Such policies were originally put in place when corporate boards were much more insular, often hand-picked by the chief executive, when there was far less oversight from directors over the CEO’s performance.

“These bylaws were primarily introduced in the ’90s in response to some empirical evidence of declining performance of CEOs” who stayed in the job for a long time, Tonello said. “Over the past 20 years, corporate governance has been strengthened and completely transformed.

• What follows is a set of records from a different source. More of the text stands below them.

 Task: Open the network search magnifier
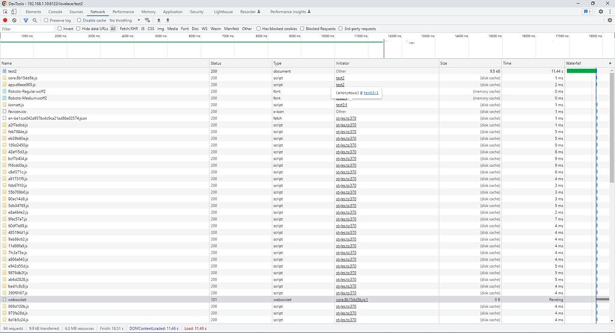coord(35,20)

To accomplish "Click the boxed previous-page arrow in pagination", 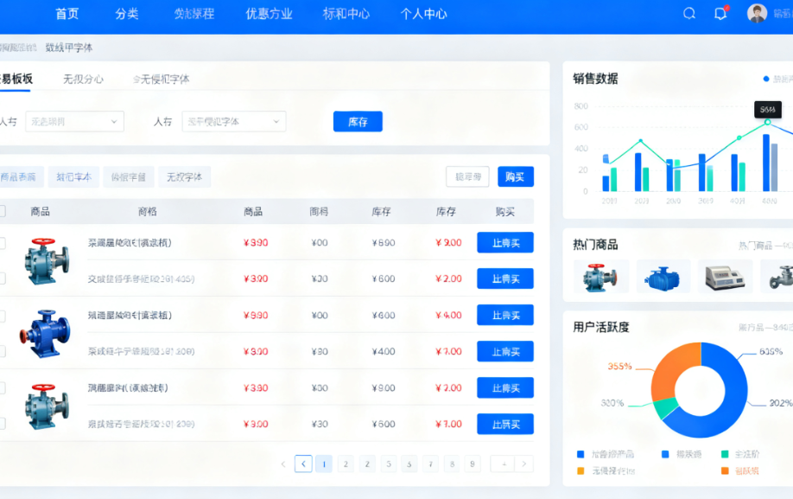I will (303, 464).

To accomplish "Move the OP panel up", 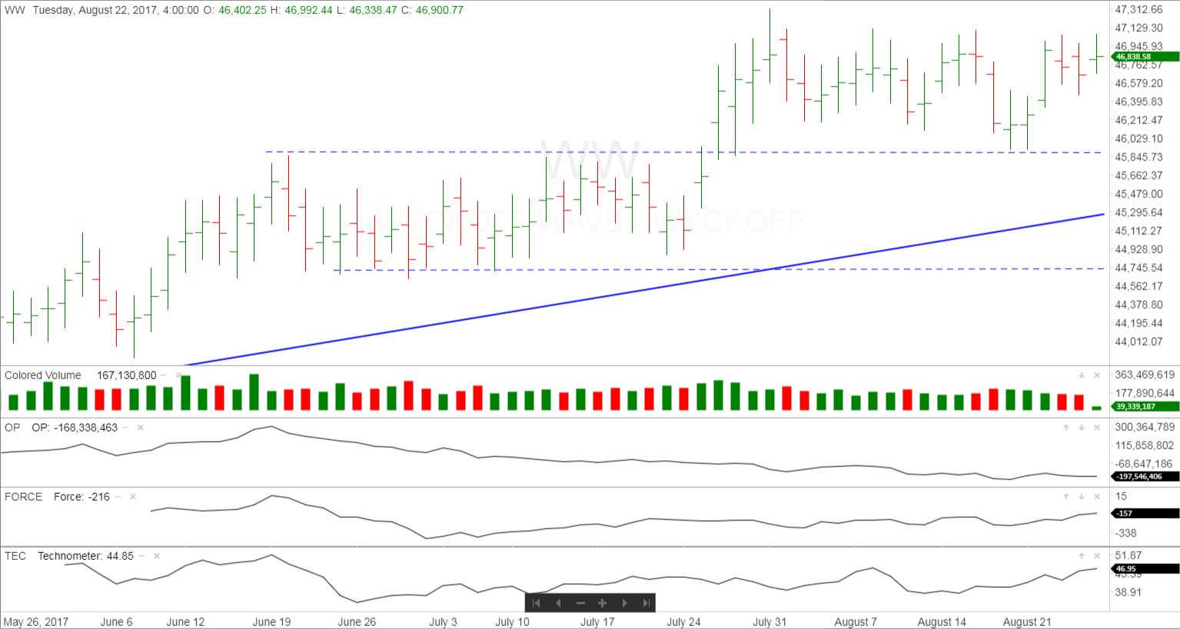I will coord(1066,428).
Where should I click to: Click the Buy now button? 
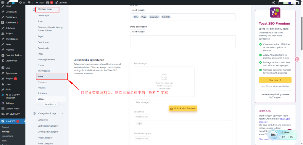click(275, 80)
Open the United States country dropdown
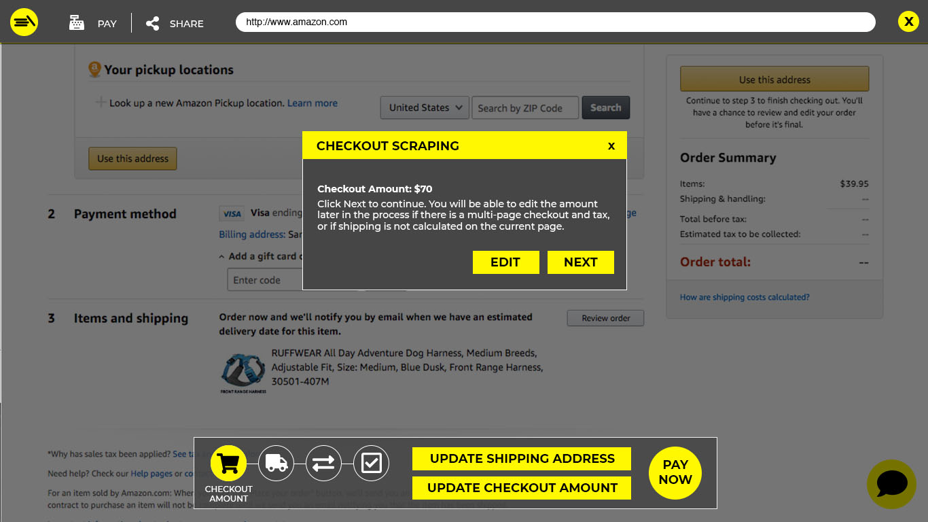The width and height of the screenshot is (928, 522). click(x=425, y=107)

The need for these policies has clearly declined.”

In a published statement, Merck’s lead director, Leslie Brun, said “CEO succession has been our top priority, and removing the mandatory retirement policy enables the board to make the best decision concerning the timing of that transition.”

Frazier, a former general counsel for Merck who became CEO in 2011, has presided over a more than doubling of the company’s stock price during his tenure and overseen the company’s shift in resources toward its leading immunotherapy drug for cancer, Keytruda. He also gained attention as a moral voice in corporate America last year when he withdrew from the president’s manufacturing council after Trump didn’t immediately and explicitly denounce the white supremacists who organized the rally in Charlottesville, Va., that resulted in violence. Other CEOs followed his lead before the council was ultimately disbanded.

“He’s been hugely successful in shareholder returns, and he gets lots of well-deserved attention for shepherding [Keytruda] through the pipeline,” said Jeffrey Sonnenfeld, senior associate dean at the Yale School of Management, about Frazier.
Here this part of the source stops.